→ **Prompt**: Each line of the listing that includes "Office" should be reported.

→ **Entries supplied**:
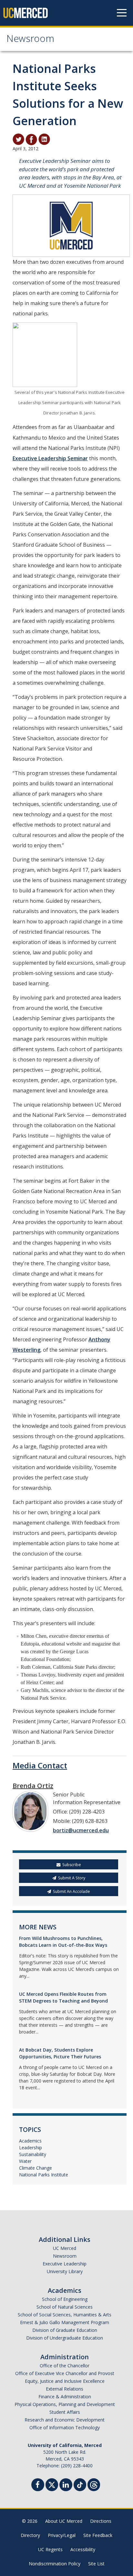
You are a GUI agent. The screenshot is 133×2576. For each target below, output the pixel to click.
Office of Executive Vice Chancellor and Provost (64, 2373)
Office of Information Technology (64, 2427)
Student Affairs (64, 2412)
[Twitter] (52, 2484)
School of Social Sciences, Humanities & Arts (64, 2315)
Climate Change (35, 2168)
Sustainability (32, 2154)
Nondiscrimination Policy (54, 2564)
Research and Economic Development (65, 2420)
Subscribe (71, 1864)
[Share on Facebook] (31, 139)
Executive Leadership (65, 2264)
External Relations (64, 2389)
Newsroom (30, 40)
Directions (100, 2521)
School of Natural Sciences (64, 2307)
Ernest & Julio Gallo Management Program (64, 2322)
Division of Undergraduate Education (64, 2338)
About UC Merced (63, 2521)
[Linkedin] (65, 2485)
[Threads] (93, 2484)
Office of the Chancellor (64, 2365)
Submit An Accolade (71, 1891)
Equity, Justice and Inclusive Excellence (65, 2381)
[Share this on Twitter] (18, 139)
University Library (65, 2271)
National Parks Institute (43, 2175)
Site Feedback (97, 2535)
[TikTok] (80, 2484)
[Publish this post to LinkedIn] (44, 139)
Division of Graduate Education (64, 2330)
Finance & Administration (64, 2396)
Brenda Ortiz (33, 1785)
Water (25, 2161)
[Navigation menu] (121, 13)
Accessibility (82, 2549)
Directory (30, 2535)
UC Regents (50, 2549)
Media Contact (40, 1765)
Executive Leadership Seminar (50, 458)
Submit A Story (71, 1878)
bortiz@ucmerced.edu (81, 1830)
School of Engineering (64, 2299)
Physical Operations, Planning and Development (65, 2404)
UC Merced (64, 2248)
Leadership (30, 2147)
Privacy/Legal (62, 2535)
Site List (96, 2564)
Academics (30, 2141)
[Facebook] (37, 2485)
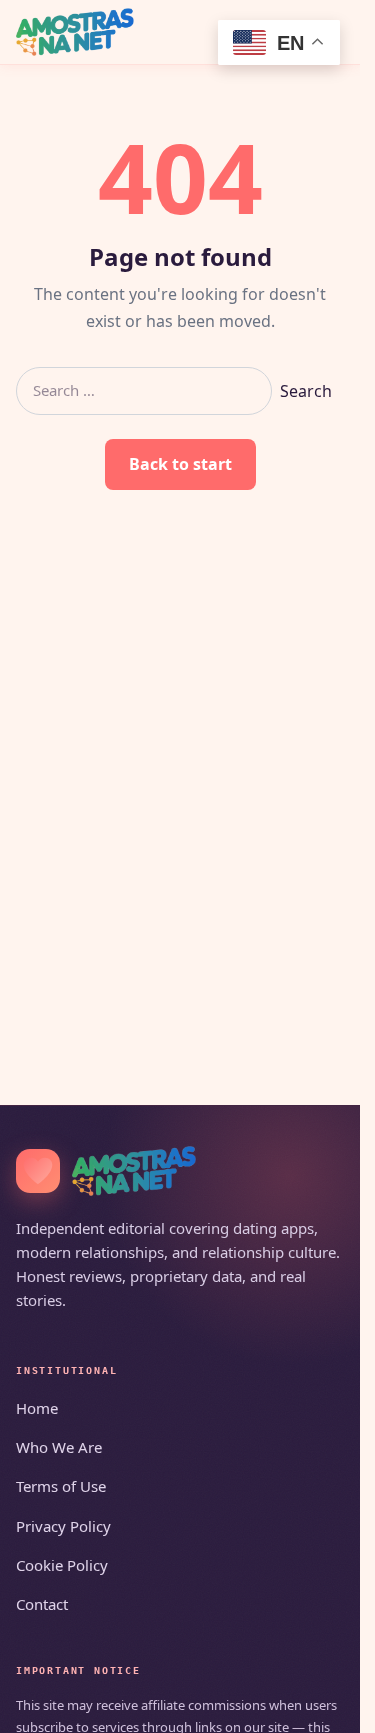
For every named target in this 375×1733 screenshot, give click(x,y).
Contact (42, 1604)
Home (37, 1408)
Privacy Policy (63, 1526)
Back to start (180, 464)
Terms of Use (61, 1486)
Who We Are (59, 1447)
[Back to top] (316, 1705)
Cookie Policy (62, 1565)
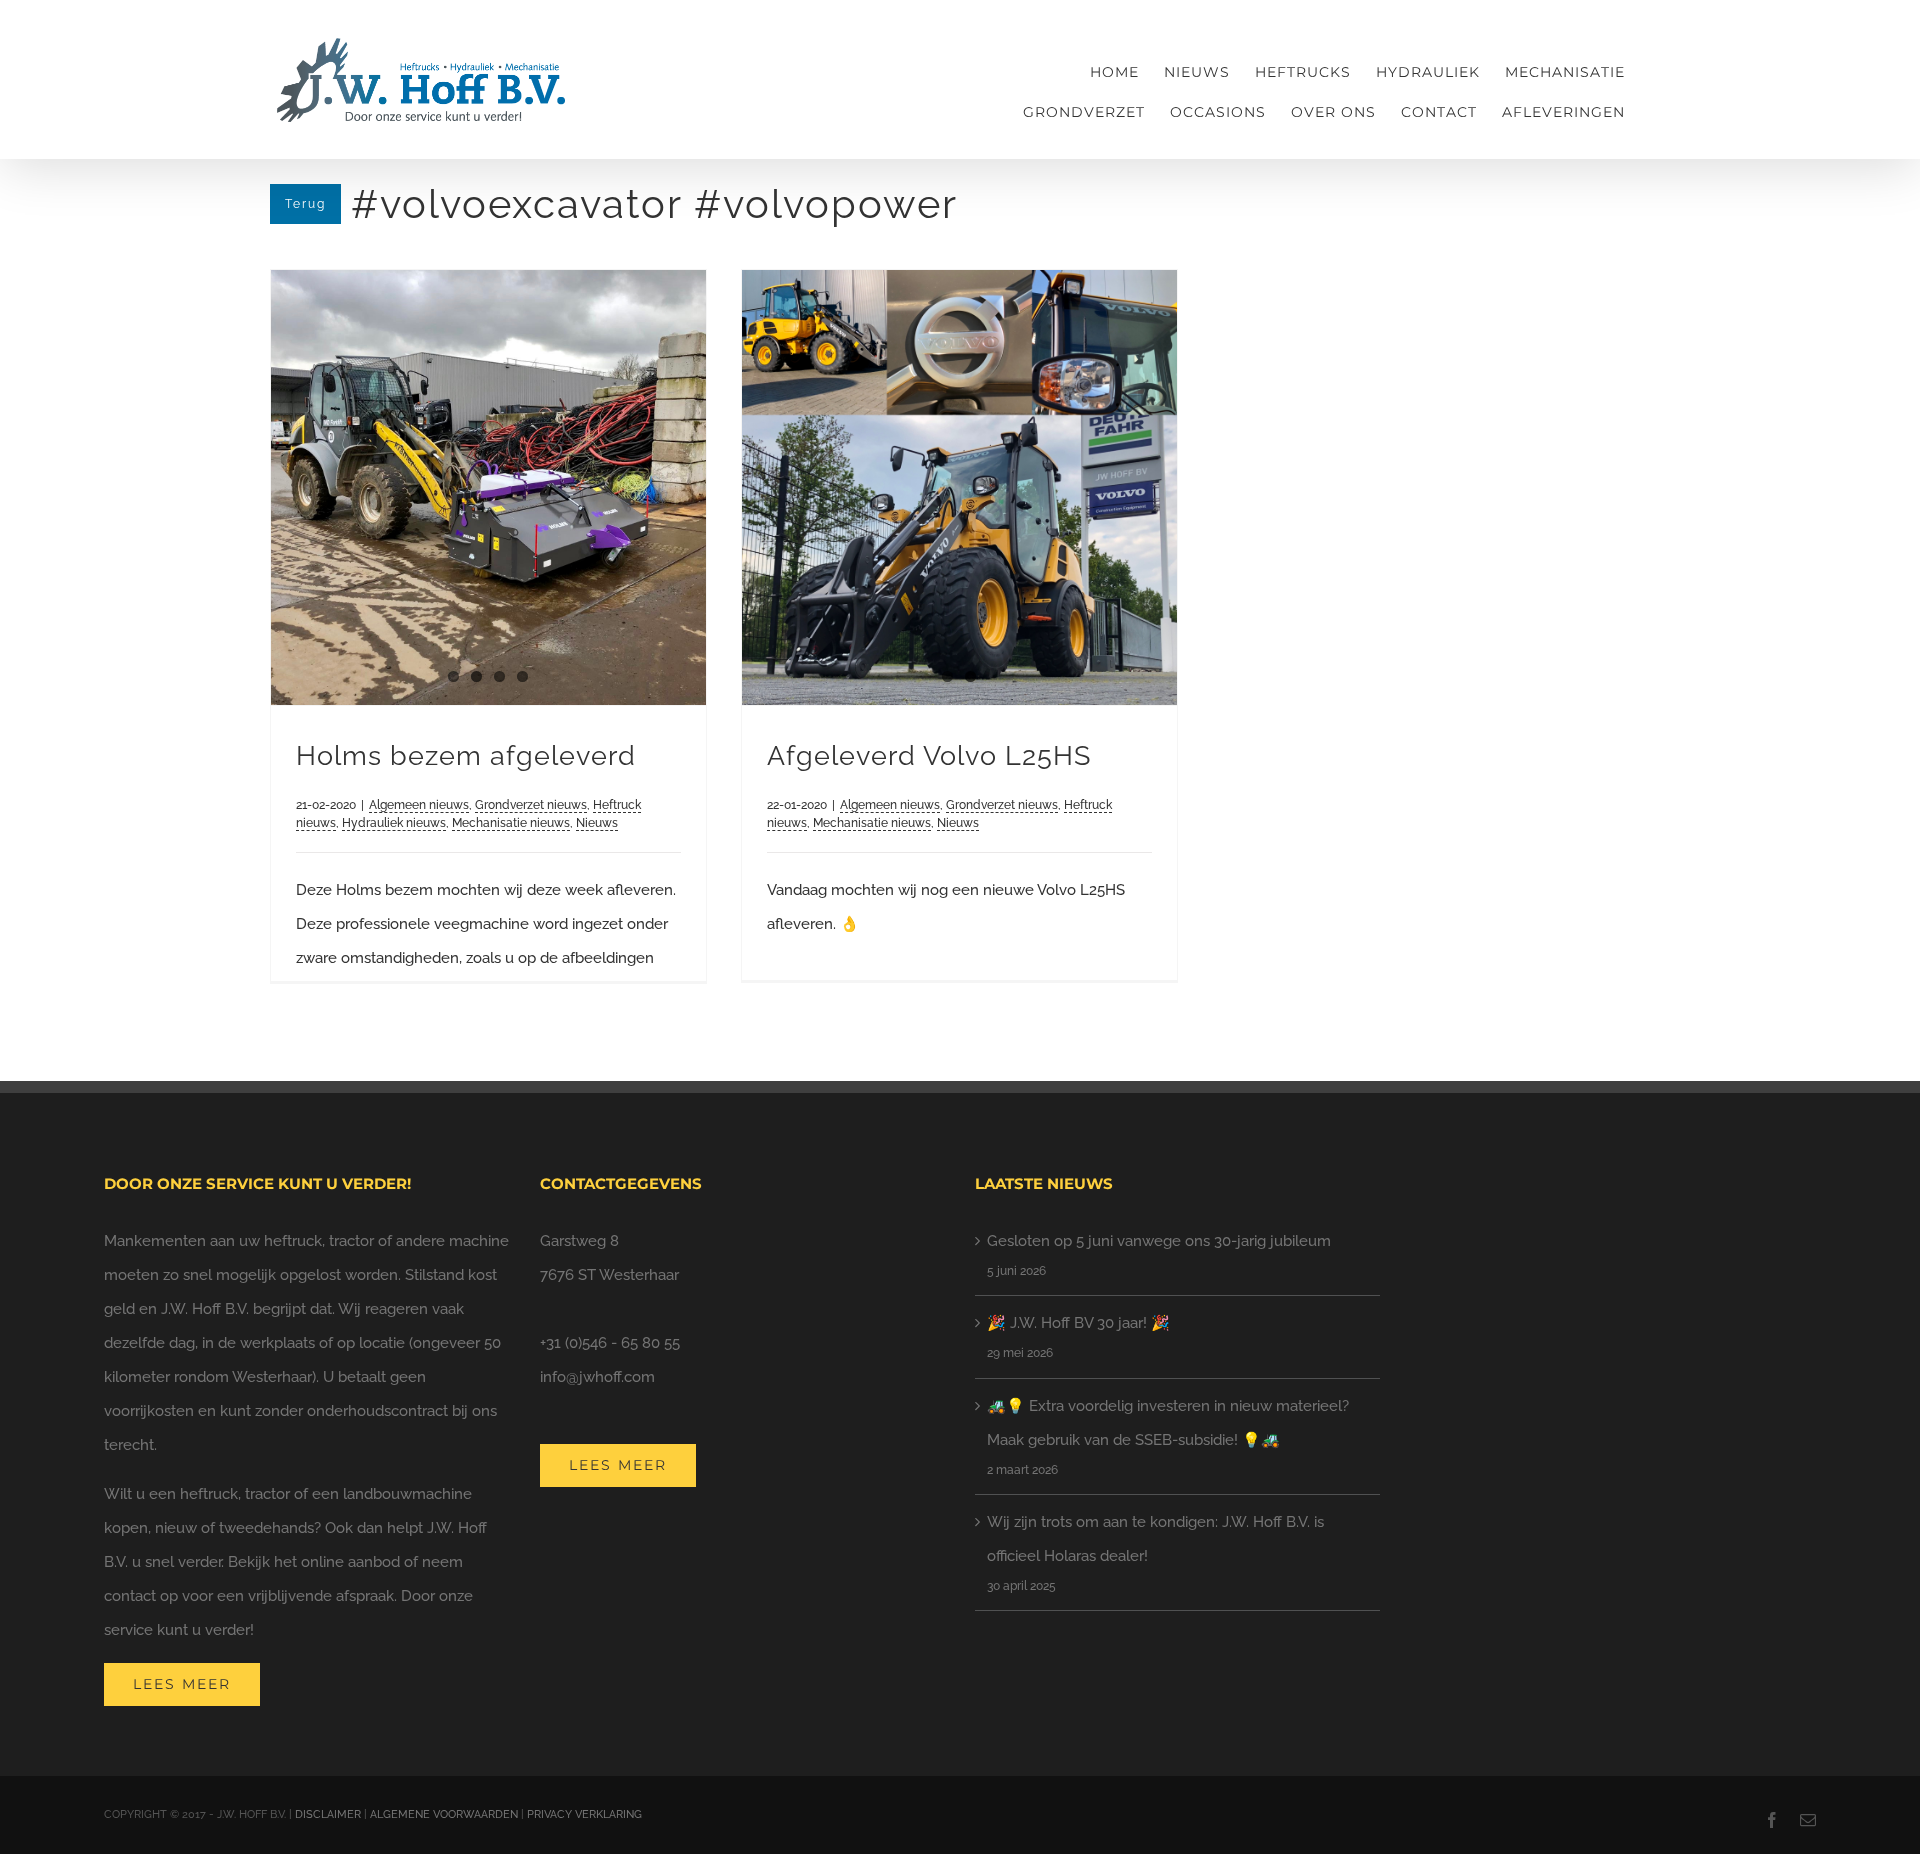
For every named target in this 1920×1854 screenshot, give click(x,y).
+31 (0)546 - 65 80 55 (610, 1343)
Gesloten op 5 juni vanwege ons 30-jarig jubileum (1159, 1241)
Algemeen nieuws (419, 805)
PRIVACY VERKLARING (584, 1814)
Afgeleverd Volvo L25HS (929, 755)
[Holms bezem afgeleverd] (488, 487)
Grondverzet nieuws (531, 805)
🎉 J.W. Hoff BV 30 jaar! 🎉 (1078, 1323)
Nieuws (597, 823)
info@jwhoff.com (597, 1377)
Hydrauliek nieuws (394, 823)
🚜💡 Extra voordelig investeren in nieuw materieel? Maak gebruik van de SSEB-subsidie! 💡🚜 (1168, 1423)
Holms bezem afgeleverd (466, 755)
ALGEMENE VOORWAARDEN (444, 1814)
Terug (305, 204)
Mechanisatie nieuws (511, 823)
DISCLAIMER (328, 1814)
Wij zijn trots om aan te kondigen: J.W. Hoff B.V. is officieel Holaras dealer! (1155, 1539)
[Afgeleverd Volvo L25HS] (959, 487)
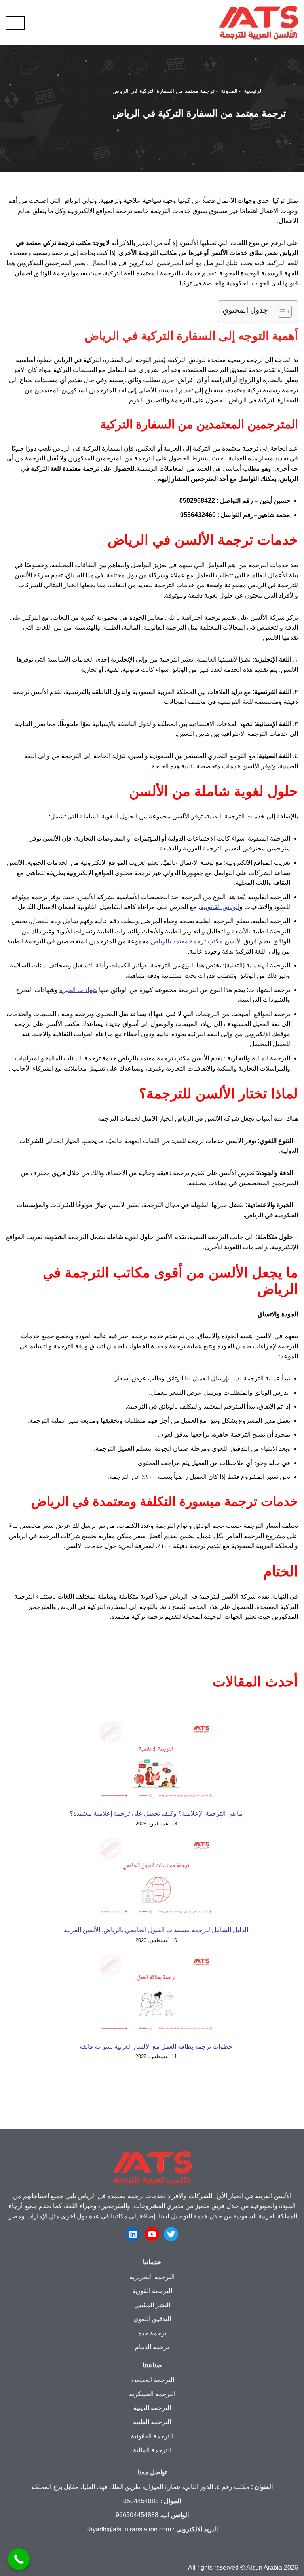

→ **Task result**:
Office of Executive Vice Chancellor and Provost (64, 2373)
Office of Information Technology (64, 2427)
Office of the Chancellor (64, 2365)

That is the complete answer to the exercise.